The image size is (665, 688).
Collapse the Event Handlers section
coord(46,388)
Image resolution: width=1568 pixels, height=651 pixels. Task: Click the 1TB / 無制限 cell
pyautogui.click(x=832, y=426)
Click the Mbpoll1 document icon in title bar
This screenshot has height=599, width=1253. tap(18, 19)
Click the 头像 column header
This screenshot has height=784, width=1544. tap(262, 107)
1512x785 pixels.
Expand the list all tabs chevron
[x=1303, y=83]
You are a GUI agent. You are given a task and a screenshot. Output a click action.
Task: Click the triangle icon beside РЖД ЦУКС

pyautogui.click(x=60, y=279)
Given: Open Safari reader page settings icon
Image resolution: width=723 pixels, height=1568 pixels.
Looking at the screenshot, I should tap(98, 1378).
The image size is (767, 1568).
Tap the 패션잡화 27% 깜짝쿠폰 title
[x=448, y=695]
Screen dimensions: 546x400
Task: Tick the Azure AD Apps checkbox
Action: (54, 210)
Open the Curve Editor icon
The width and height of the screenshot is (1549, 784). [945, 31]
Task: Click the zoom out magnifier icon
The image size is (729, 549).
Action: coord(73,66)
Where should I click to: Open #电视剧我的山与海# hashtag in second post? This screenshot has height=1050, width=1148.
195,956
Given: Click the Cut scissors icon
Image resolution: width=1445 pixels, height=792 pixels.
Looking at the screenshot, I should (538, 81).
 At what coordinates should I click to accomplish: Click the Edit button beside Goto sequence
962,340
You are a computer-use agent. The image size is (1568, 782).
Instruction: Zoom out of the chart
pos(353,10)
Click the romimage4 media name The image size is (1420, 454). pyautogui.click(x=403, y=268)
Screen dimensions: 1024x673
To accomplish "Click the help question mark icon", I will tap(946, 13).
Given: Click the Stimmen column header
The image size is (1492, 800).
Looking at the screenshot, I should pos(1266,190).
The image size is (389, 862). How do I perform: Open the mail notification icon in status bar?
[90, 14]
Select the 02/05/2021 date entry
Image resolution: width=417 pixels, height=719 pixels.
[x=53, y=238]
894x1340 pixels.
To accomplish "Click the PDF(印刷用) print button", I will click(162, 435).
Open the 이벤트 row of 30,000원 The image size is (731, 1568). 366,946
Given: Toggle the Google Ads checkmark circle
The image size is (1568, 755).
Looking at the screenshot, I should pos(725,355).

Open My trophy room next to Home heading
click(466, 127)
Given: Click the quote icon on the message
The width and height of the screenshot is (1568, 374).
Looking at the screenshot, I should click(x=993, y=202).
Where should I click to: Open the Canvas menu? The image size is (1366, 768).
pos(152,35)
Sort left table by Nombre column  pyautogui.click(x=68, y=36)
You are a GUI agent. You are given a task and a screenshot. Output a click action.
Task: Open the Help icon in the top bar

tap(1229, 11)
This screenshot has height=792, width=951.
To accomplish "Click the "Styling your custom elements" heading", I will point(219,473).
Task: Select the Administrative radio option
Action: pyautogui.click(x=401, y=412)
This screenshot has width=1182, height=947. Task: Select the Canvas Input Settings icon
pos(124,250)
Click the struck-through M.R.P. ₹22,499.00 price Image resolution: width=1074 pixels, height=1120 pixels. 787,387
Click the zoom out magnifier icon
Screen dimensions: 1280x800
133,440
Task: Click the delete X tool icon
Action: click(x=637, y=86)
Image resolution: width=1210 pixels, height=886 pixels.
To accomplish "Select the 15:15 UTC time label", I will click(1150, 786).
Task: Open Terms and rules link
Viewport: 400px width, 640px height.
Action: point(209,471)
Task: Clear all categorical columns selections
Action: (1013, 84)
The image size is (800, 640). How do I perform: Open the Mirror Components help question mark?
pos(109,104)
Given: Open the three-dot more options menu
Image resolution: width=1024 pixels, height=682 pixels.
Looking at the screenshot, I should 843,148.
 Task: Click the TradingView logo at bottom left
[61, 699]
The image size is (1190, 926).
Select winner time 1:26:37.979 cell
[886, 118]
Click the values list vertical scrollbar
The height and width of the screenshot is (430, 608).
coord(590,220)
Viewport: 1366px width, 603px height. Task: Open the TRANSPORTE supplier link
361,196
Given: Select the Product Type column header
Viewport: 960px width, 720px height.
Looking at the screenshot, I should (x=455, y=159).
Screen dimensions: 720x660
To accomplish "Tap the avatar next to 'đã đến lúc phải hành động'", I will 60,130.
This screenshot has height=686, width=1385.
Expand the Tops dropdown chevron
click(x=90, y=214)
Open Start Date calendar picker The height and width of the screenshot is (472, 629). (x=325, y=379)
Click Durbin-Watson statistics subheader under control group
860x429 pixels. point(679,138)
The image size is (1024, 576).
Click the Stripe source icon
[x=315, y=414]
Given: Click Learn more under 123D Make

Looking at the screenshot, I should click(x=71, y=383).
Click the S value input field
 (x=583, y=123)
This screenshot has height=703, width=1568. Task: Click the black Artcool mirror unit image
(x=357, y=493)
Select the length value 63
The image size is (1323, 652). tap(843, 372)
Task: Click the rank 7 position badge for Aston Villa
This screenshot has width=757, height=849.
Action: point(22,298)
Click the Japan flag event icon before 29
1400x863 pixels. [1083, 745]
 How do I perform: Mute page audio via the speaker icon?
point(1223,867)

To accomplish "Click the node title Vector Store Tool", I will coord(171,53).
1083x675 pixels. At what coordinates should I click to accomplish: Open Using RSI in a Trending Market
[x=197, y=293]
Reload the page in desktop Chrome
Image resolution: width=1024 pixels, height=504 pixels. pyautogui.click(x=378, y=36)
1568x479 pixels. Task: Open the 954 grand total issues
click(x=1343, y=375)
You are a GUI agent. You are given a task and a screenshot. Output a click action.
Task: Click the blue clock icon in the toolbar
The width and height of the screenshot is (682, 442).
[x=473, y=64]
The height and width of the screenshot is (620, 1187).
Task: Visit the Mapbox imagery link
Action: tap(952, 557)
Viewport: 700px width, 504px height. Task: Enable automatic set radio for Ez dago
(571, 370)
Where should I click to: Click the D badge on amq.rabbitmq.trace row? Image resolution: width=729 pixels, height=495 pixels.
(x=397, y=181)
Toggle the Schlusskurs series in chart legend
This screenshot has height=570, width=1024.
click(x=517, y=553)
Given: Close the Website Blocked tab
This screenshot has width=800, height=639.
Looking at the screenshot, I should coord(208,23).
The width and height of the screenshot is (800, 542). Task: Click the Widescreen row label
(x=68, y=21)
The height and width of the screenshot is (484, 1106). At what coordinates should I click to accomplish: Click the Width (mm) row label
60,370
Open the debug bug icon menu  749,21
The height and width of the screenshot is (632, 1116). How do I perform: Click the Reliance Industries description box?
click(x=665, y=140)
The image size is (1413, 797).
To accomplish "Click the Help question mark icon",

Prompt> A faithful, complete reproduction of the listing above is requested.

Solved exercise>
The image size is (665, 688).
Collapse the Event Handlers section
coord(46,388)
Image resolution: width=1568 pixels, height=651 pixels. Task: Click the 1TB / 無制限 cell
pyautogui.click(x=832, y=426)
Click the Mbpoll1 document icon in title bar
This screenshot has height=599, width=1253. tap(18, 19)
Click the 头像 column header
This screenshot has height=784, width=1544. tap(262, 107)
1512x785 pixels.
Expand the list all tabs chevron
[x=1303, y=83]
You are a GUI agent. You are given a task and a screenshot. Output a click action.
Task: Click the triangle icon beside РЖД ЦУКС

pyautogui.click(x=60, y=279)
Given: Open Safari reader page settings icon
Image resolution: width=723 pixels, height=1568 pixels.
Looking at the screenshot, I should tap(98, 1378).
The image size is (767, 1568).
Tap the 패션잡화 27% 깜짝쿠폰 title
[x=448, y=695]
Screen dimensions: 546x400
Task: Tick the Azure AD Apps checkbox
Action: (54, 210)
Open the Curve Editor icon
The width and height of the screenshot is (1549, 784). [945, 31]
Task: Click the zoom out magnifier icon
The image size is (729, 549).
Action: coord(73,66)
Where should I click to: Open #电视剧我的山与海# hashtag in second post? This screenshot has height=1050, width=1148.
195,956
Given: Click the Cut scissors icon
Image resolution: width=1445 pixels, height=792 pixels.
Looking at the screenshot, I should (538, 81).
 At what coordinates should I click to accomplish: Click the Edit button beside Goto sequence
962,340
You are a computer-use agent. The image size is (1568, 782).
Instruction: Zoom out of the chart
pos(353,10)
Click the romimage4 media name The image size is (1420, 454). pyautogui.click(x=403, y=268)
Screen dimensions: 1024x673
To accomplish "Click the help question mark icon", I will tap(946, 13).
Given: Click the Stimmen column header
The image size is (1492, 800).
Looking at the screenshot, I should pos(1266,190).
The image size is (389, 862). How do I perform: Open the mail notification icon in status bar?
[90, 14]
Select the 02/05/2021 date entry
Image resolution: width=417 pixels, height=719 pixels.
[x=53, y=238]
894x1340 pixels.
To accomplish "Click the PDF(印刷用) print button", I will click(162, 435).
Open the 이벤트 row of 30,000원 The image size is (731, 1568). 366,946
Given: Toggle the Google Ads checkmark circle
The image size is (1568, 755).
Looking at the screenshot, I should pos(725,355).

Open My trophy room next to Home heading
click(466, 127)
Given: Click the quote icon on the message
The width and height of the screenshot is (1568, 374).
Looking at the screenshot, I should click(x=993, y=202).
Where should I click to: Open the Canvas menu? The image size is (1366, 768).
pos(152,35)
Sort left table by Nombre column  pyautogui.click(x=68, y=36)
You are a GUI agent. You are given a task and a screenshot. Output a click action.
Task: Open the Help icon in the top bar

tap(1229, 11)
This screenshot has height=792, width=951.
To accomplish "Click the "Styling your custom elements" heading", I will point(219,473).
Task: Select the Administrative radio option
Action: pyautogui.click(x=401, y=412)
This screenshot has width=1182, height=947. Task: Select the Canvas Input Settings icon
pos(124,250)
Click the struck-through M.R.P. ₹22,499.00 price Image resolution: width=1074 pixels, height=1120 pixels. 787,387
Click the zoom out magnifier icon
Screen dimensions: 1280x800
133,440
Task: Click the delete X tool icon
Action: click(x=637, y=86)
Image resolution: width=1210 pixels, height=886 pixels.
To accomplish "Select the 15:15 UTC time label", I will click(1150, 786).
Task: Open Terms and rules link
Viewport: 400px width, 640px height.
Action: point(209,471)
Task: Clear all categorical columns selections
Action: (1013, 84)
The image size is (800, 640). How do I perform: Open the Mirror Components help question mark?
pos(109,104)
Given: Open the three-dot more options menu
Image resolution: width=1024 pixels, height=682 pixels.
Looking at the screenshot, I should 843,148.
 Task: Click the TradingView logo at bottom left
[61, 699]
The image size is (1190, 926).
Select winner time 1:26:37.979 cell
[886, 118]
Click the values list vertical scrollbar
The height and width of the screenshot is (430, 608).
coord(590,220)
Viewport: 1366px width, 603px height. Task: Open the TRANSPORTE supplier link
361,196
Given: Select the Product Type column header
Viewport: 960px width, 720px height.
Looking at the screenshot, I should (x=455, y=159).
Screen dimensions: 720x660
To accomplish "Tap the avatar next to 'đã đến lúc phải hành động'", I will 60,130.
This screenshot has height=686, width=1385.
Expand the Tops dropdown chevron
click(x=90, y=214)
Open Start Date calendar picker The height and width of the screenshot is (472, 629). (x=325, y=379)
Click Durbin-Watson statistics subheader under control group
860x429 pixels. point(679,138)
The image size is (1024, 576).
Click the Stripe source icon
[x=315, y=414]
Given: Click Learn more under 123D Make

Looking at the screenshot, I should click(x=71, y=383).
Click the S value input field
 (x=583, y=123)
This screenshot has height=703, width=1568. Task: Click the black Artcool mirror unit image
(x=357, y=493)
Select the length value 63
The image size is (1323, 652). tap(843, 372)
Task: Click the rank 7 position badge for Aston Villa
This screenshot has width=757, height=849.
Action: point(22,298)
Click the Japan flag event icon before 29
1400x863 pixels. [1083, 745]
 How do I perform: Mute page audio via the speaker icon?
point(1223,867)

To accomplish "Click the node title Vector Store Tool", I will coord(171,53).
1083x675 pixels. At what coordinates should I click to accomplish: Open Using RSI in a Trending Market
[x=197, y=293]
Reload the page in desktop Chrome
Image resolution: width=1024 pixels, height=504 pixels. pyautogui.click(x=378, y=36)
1568x479 pixels. Task: Open the 954 grand total issues
click(x=1343, y=375)
You are a GUI agent. You are given a task and a screenshot. Output a click action.
Task: Click the blue clock icon in the toolbar
The width and height of the screenshot is (682, 442).
[x=473, y=64]
The height and width of the screenshot is (620, 1187).
Task: Visit the Mapbox imagery link
Action: tap(952, 557)
Viewport: 700px width, 504px height. Task: Enable automatic set radio for Ez dago
(571, 370)
Where should I click to: Click the D badge on amq.rabbitmq.trace row? Image resolution: width=729 pixels, height=495 pixels.
(x=397, y=181)
Toggle the Schlusskurs series in chart legend
This screenshot has height=570, width=1024.
click(x=517, y=553)
Given: Close the Website Blocked tab
This screenshot has width=800, height=639.
Looking at the screenshot, I should coord(208,23).
The width and height of the screenshot is (800, 542). Task: Click the Widescreen row label
(x=68, y=21)
The height and width of the screenshot is (484, 1106). At what coordinates should I click to accomplish: Click the Width (mm) row label
60,370
Open the debug bug icon menu  749,21
The height and width of the screenshot is (632, 1116). How do I perform: Click the Reliance Industries description box?
click(x=665, y=140)
The image size is (1413, 797).
To accomplish "Click the Help question mark icon",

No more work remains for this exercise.